TASKS FOR THIS EXERCISE:
1. Translate the sentence "Kits in Squad aren’t loadouts — they’re jobs." from the guide to Squad roles and kits into Spanish.
2. Take the guide to Squad roles and kits further from its final sentence, covering more kits with the same headings and tone.

PASSAGE FOR REVIEW:

○ ○ ○

Command Squad Field Manual

Squad Roles & Kits: What to Pick and Why

Every infantry role in Squad explained — what each kit does, which suit new players, and how to pick a role your squad actually needs.

Beginner9 min readUpdated Reviewed

Kits in Squad aren’t loadouts — they’re jobs. Picking one tells your squad what they can count on you for. Here’s what each job involves, roughly ordered by how friendly it is to learn.

Exact weapons and availability vary by faction and game update; treat this as the stable overview and check the in-game descriptions for specifics.

Start here

Rifleman

The backbone. Solid weapon, generous ammo, and an ammo bag that resupplies teammates’ grenades, rockets, and bandages — which makes you instantly valuable with zero experience. Riflemen also make squads eligible for more of everything else, since kits are limited by squad size. If in doubt, take this.

Medic

The most appreciated kit in the game. You revive downed teammates (revives cost the team nothing; respawns cost tickets) and heal them afterward. It teaches you the flow of fights — where people die and why — while making everyone glad you exist. Two habits: smoke before you run to a body, and tell people you’re coming (“stay down, medic moving to you”).

Core infantry

Automatic Rifleman / Machine Gunner

Belt-fed suppression. Your job isn’t kills — it’s making enemies unable to shoot back while your squad moves. Requires learning deployment (bipods) and discipline about ammo. Deeply satisfying when a push works because you kept heads down.

Grenadier

Underbarrel grenade launcher for area denial and clearing cover. Good mid-range game sense required; ammo is limited, so it pairs naturally with a rifleman friend.

Light Anti-Tank (LAT)

Your squad’s answer to light vehicles. One or two rockets, so shot selection matters — flank armor and rear hits, not hopeful front shots. Every squad wants a LAT who calls their target (“firing on the BTR, east”) before shooting.

Specialist kits (earn the trust first)

Heavy Anti-Tank (HAT)

The big launcher, usually one per squad and mission-critical against tanks. Take it only when you know vehicle weak points and will communicate with your SL about targets.

○ ○ ○

DATASET:
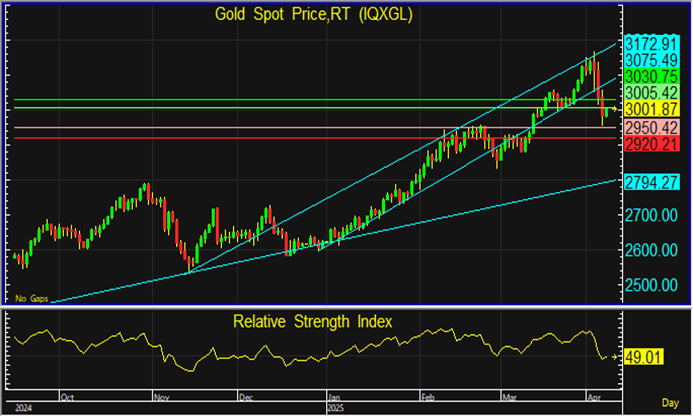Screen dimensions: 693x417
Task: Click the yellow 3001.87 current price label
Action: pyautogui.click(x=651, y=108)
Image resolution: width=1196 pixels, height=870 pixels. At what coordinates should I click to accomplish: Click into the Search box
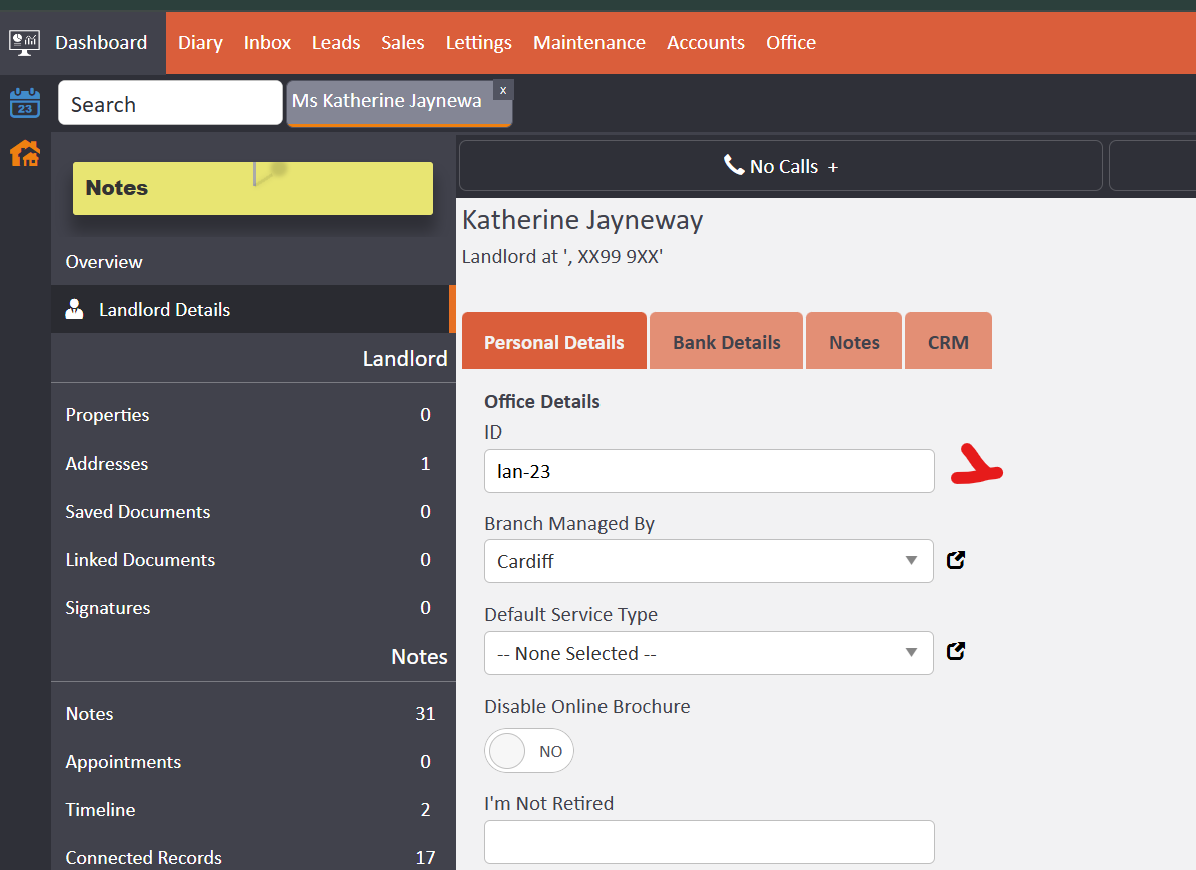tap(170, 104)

○ ○ ○

ANSWERS FOR EACH ITEM:
1. Los kits en Squad no son equipamientos: son trabajos.

2.
Marksman

Long-range precision within the squad. The honest warning: this kit is the classic new-player trap — it feels like a sniper fantasy but works only when you stay with your squad and feed them information. Most squads need one far less often than people want to take it.

Sapper / Combat Engineer

Explosives, mines, and fortification tools. Enormous impact in the right hands (denying routes, demolishing enemy FOBs), niche until you know the maps.

Raider / faction specials

Some factions field close-quarters or irregular kits with unique gear. Fun, situational, and best explored once the fundamentals are automatic.

Crew kits

Crewman

Required to operate armored vehicles’ crew positions. Taking it is a commitment to your vehicle and crew — on Command Squad servers, crewed vehicles require at least two crewmen, and MBTs must be crewed by a squad whose SL is aboard (Rule 7).

Pilot

Helicopters. Practice on Jensen’s Range before flying with passengers — genuinely, it’s expected here — and read the vehicle guide for crew etiquette.

How to actually choose

  1. Ask. “What does the squad need?” is the most SL-endearing sentence in the game.
  2. Fill gaps, not fantasies. No medic in the squad? That’s your answer.
  3. Match your knowledge. If you don’t know vehicle weak points yet, the HAT is wasted on you — and that’s fine, it won’t be in fifty hours.
  4. Rotate on purpose. Trying each core kit for a few matches builds the map of what your squadmates are doing — which quietly makes you better at every other kit, and eventually at squad leading.